Xavier McKinney missed the entire first half of the 2020 season due to a fractured foot but made tremendous progress as the second half moved along. In the final game of the season against the Dallas Cowboys, McKinney posted eight combined tackles, one tackle for a loss, and one interception. He was the stand-out defensive performer in the victory and showed the Giants exactly what they need to see to feel confident in him moving forward.

McKinney is a future in the secondary for a Big Blue, as he can move up into the box at strong safety but also play free safety in the deep secondary. He has solid closing speed and is fearless going into tackles. He occasionally wraps up a bit high, but that is nothing head coach Joe Judge can’t fix.

S: Jabrill Peppers

One of the Giants’ strongest points on defense is strong safety Jabrill Peppers, who had his best season in 2020. Peppers is an extremely aggressive run stopper but has developed nicely as a coverage safety as well.
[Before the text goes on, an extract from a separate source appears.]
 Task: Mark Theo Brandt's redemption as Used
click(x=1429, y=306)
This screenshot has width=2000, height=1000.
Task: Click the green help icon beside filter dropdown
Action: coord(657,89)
Last year, he set career highs in tackles with 91, tackles for a loss with eight, sacks, 2.5, and recorded an interception.

I expect Peppers to take a step forward in 2021 with more experience in the scheme and in the final year of his rookie contract. His development has been exceptional for the Giants, and they needed a player to lock down the SS position after letting Landon Collins walk in free agency. So far, that move seems to be paying off.